While grades are important, middle school students are at an age where they can risk taking a different course or one with some rigor, without concerns about impacting a college application, said Benson. “It’s a wonderful opportunity to try different things.”

“By the end of eighth grade, they’ve learned how to learn in seven different classes,” said Marjorie Kenemuth, a 15-year teacher at Hoover who heads the reading department. “They’re prepared for high school.”

THERE ARE PLENTY of directions a Hoover student can take academically.

Bensen is proud of the variety of classes Hoover offers, including the Chinese Immersion Program. This year, Hoover begins teaching a non-immersion Chinese language course for sixth- and seventh-graders.

Hoover students may also enroll in a Software Applications by Design course, or the Jason Project, an elective science course for seventh- and eighth-graders. Multimedia Publications is a one-semester course where students will produce and write for the student newspaper and literary magazine.

“The relationship between students and adults at Hoover is open, warm and very professional,” Kenemuth said.

To maintain this atmosphere, Hoover structures each teachers’ day so they can meet with colleagues who teach the same students. It’s an opportunity for teachers to work as a team and get a greater sense of each student’s development, Bensen said.

“The staff here is just phenomenal,” Bensen said. “They make sure the students get it, and make sure they are ready to go to high-school.”

KEYS TO TEACHING

Marjorie Kenemuth teaches sixth-grade reading and chairs the reading department at Hoover Middle School.

Kenemuth believes there are several key virtues to teaching middle school: “Compassion, patience, a love of learning and flexibility.”

Compassion is essential in teaching students who change and mature, sometimes abruptly, during their middle school years. “So many children need our attention emotionally,” Kenemuth said.

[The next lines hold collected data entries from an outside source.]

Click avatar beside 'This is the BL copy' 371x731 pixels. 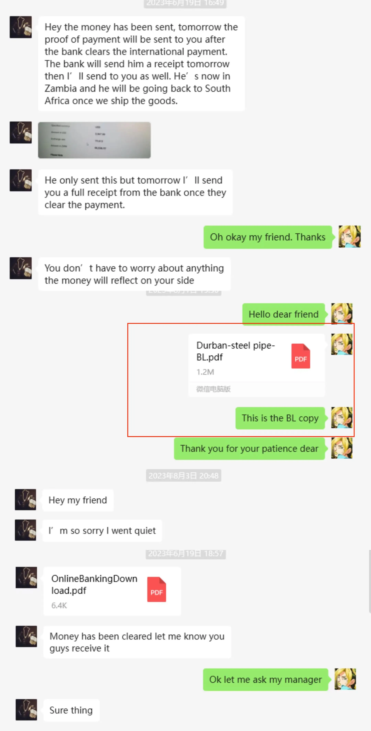click(x=342, y=417)
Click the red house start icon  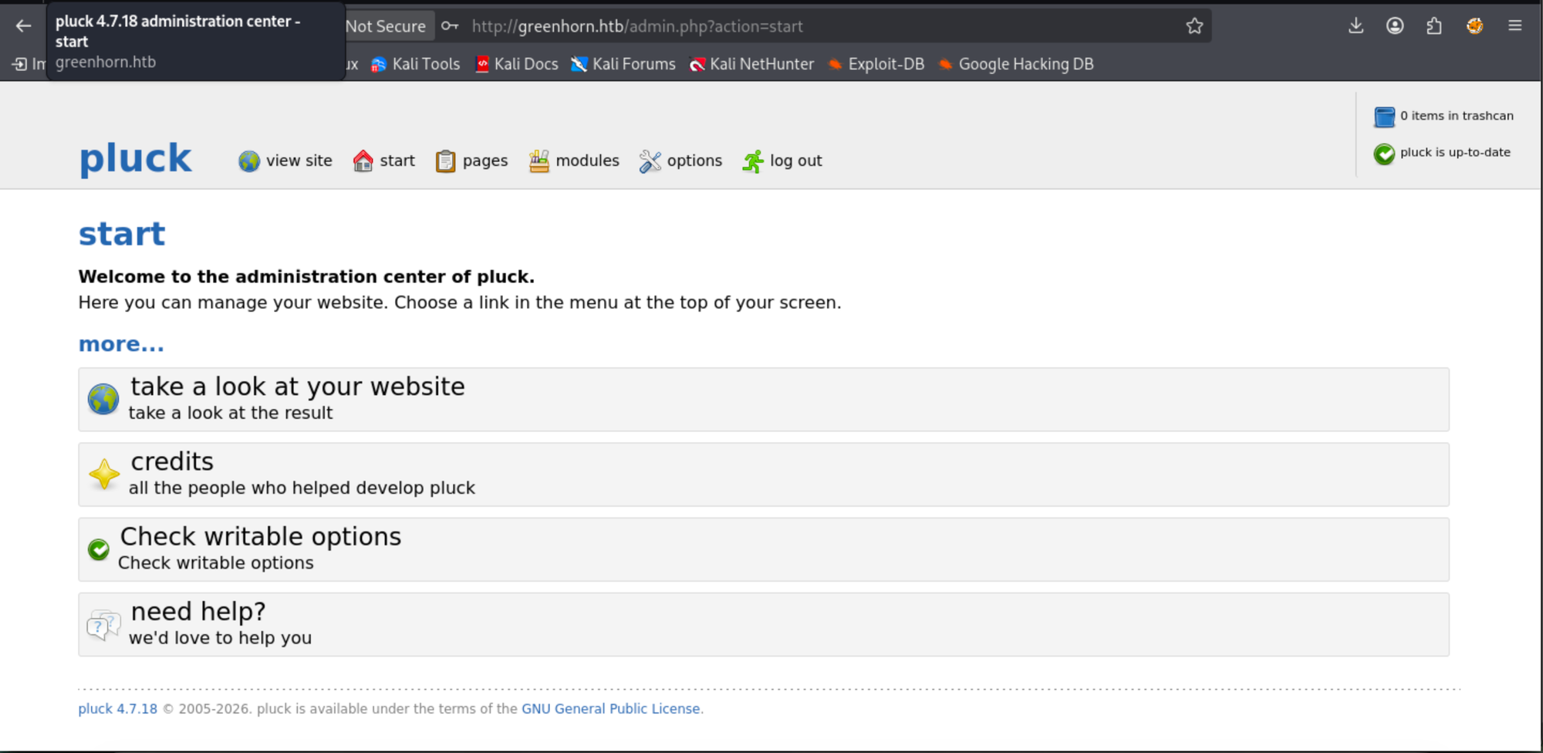[x=363, y=161]
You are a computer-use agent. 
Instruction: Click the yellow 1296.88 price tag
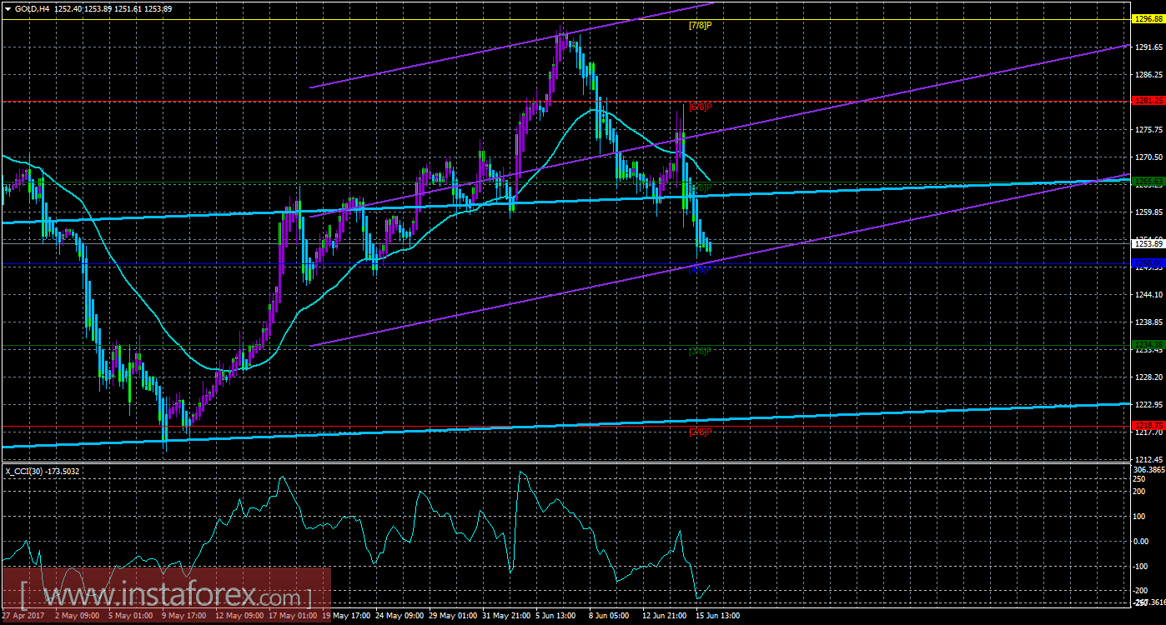pyautogui.click(x=1148, y=19)
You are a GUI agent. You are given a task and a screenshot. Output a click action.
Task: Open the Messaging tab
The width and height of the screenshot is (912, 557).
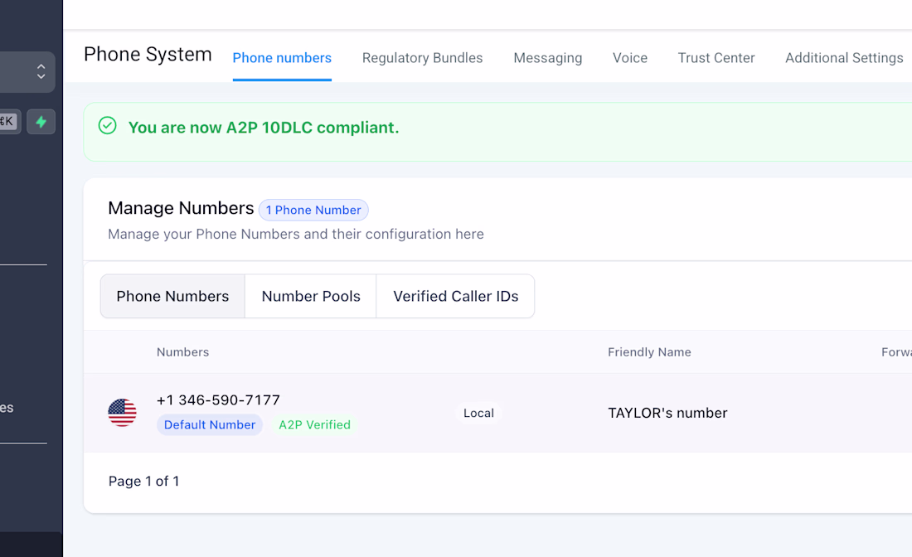pyautogui.click(x=547, y=58)
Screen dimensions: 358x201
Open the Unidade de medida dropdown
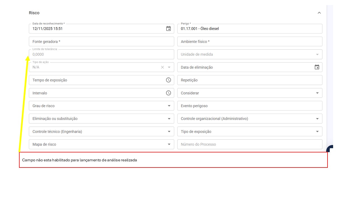click(317, 54)
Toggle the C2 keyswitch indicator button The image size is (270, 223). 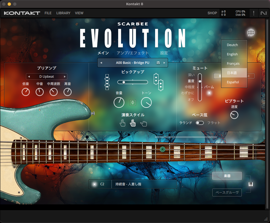[94, 184]
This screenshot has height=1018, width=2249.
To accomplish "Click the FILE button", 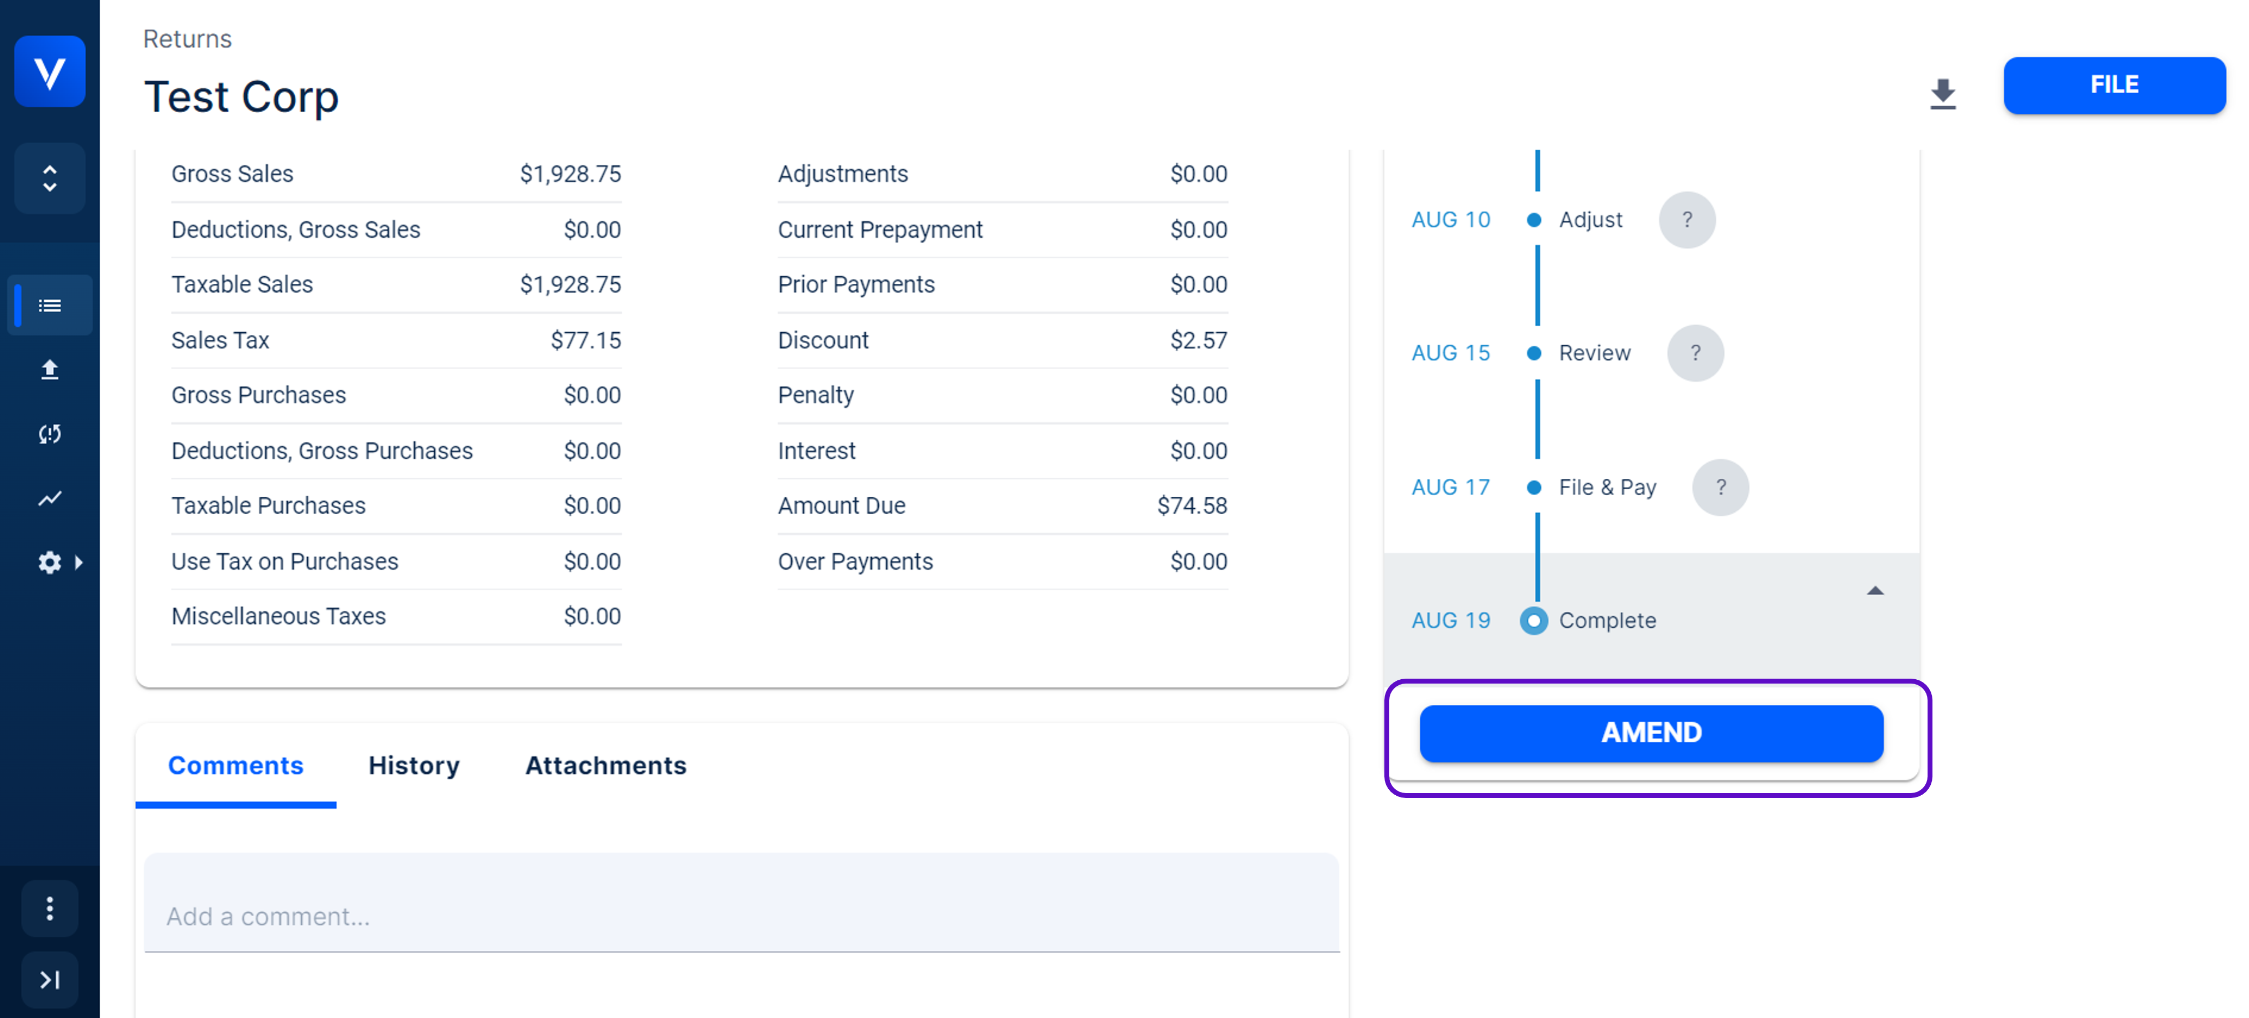I will click(2114, 86).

Changes in curriculum and educational practice demand flexibility in a career teacher. “We are constantly adapting to new situations … and new ways of doing things,” Kenemuth said.

Patience is all the more of a virtue in the middle school environment “because students are learning at different rates all the time,” Kenemuth said. “We need to reach those who are going to learn a new concept in a different way.”

Finally, a love of learning can fuel a lifelong love of teaching. Each teacher, no matter how experience, has something to learn from her students. “Students are teaching us every day how to be better,” Kenemuth said.